4786Discordance between the criteria for ICD implantation in the primary prevention of sudden death among patients with hypertrophic cardiomyopathy

Abstract

Background/Introduction: The European (ESC) and American (ACC) guidelines use different criteria to identify patients with hypertrophic cardiomyopathy (HCM) who may benefit from an implantable cardioverter defibrillator (ICD). Recently, late gadolinium enhancement (LGE) in cardiac magnetic resonance (CMR) was proposed to improve patient selection. Purpose(s): Our objective was to assess the prevalence and concordance between these criteria for primary prevention with ICD in a population of patients with HCM referenced for CMR. Method(s): A retrospective analysis was conducted in 3 centres where patients with HCM underwent CMR for diagnostic confirmation and/or risk stratification. Eligibility for ICD was determined according to the ESC criteria (HCM Risk-SCD >=4% at 5-years) and the ACC criteria (presence of at least one of the classic risk factors). LGE was defined as a signal intensity >=6 standard-deviations above the average signal intensity of healthy myocardium.

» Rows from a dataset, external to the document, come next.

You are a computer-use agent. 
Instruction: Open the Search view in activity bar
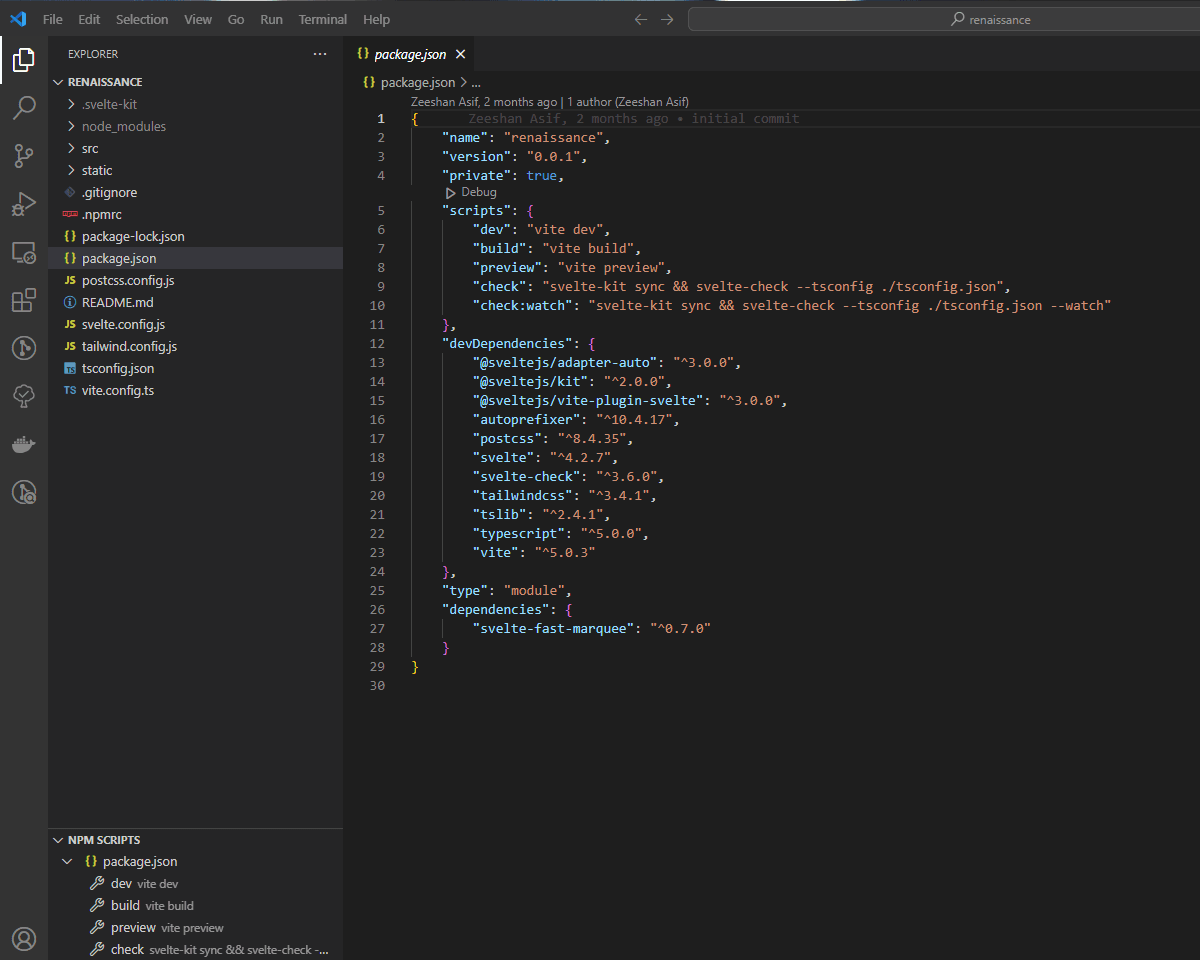pyautogui.click(x=24, y=108)
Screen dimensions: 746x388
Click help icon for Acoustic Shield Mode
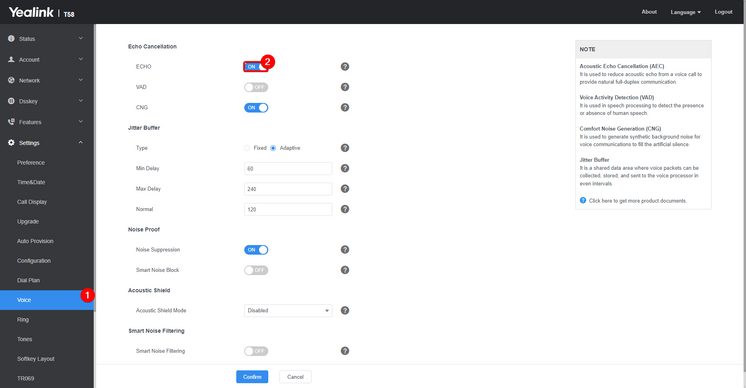pos(345,310)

A LGE >=15% of total myocardial mass was considered a risk factor for sudden death. Result(s): From the 100 patients analysed (60% male; age 58+/-15 years) 4% had family history of sudden death, 12% non-sustained ventricular tachycardia on 24h-Holter monitoring, 11% had previous unexplained syncope, and 5% had left ventricular maximum thickness >=30 mm. According to the ACC guidelines, it would be reasonable to consider an ICD in 28 of the 100 patients (25 patients with one risk factor and 3 patients with two risk factors). The median HCM Risk-SCD score was 1.72% (IQR 1.29-2.46%); 11 patients would be eligible for ICD implantation (HCM Risk-SCD >=4% at 5 years). The median % of LGE was 1% (IQR 0-4%). Eight patients (8%) showed LGE >=15% of total myocardial mass. The concordance between these criteria is depicted in Figure 1. All patients eligible for ICD by the ESC guidelines (n=11) were also eligible according to the ACC guidelines. Among the 28 patients in whom an ICD could be considered according to the ACC guidelines, only 11 patients would be eligible by the ESC recommendations. From the 8 patients with LGE >=15%, only 5 and 1 patients would be eligible for ICD according to the ACC and ESC guidelines, respectively. Conclusion(s): In this population of patients with HCM undergoing CMR there was a large discrepancy between the 3 studied criteria for ICD implantation. The clinical importance of this topic warrants a prospective multicentre comparison and validation of these criteria.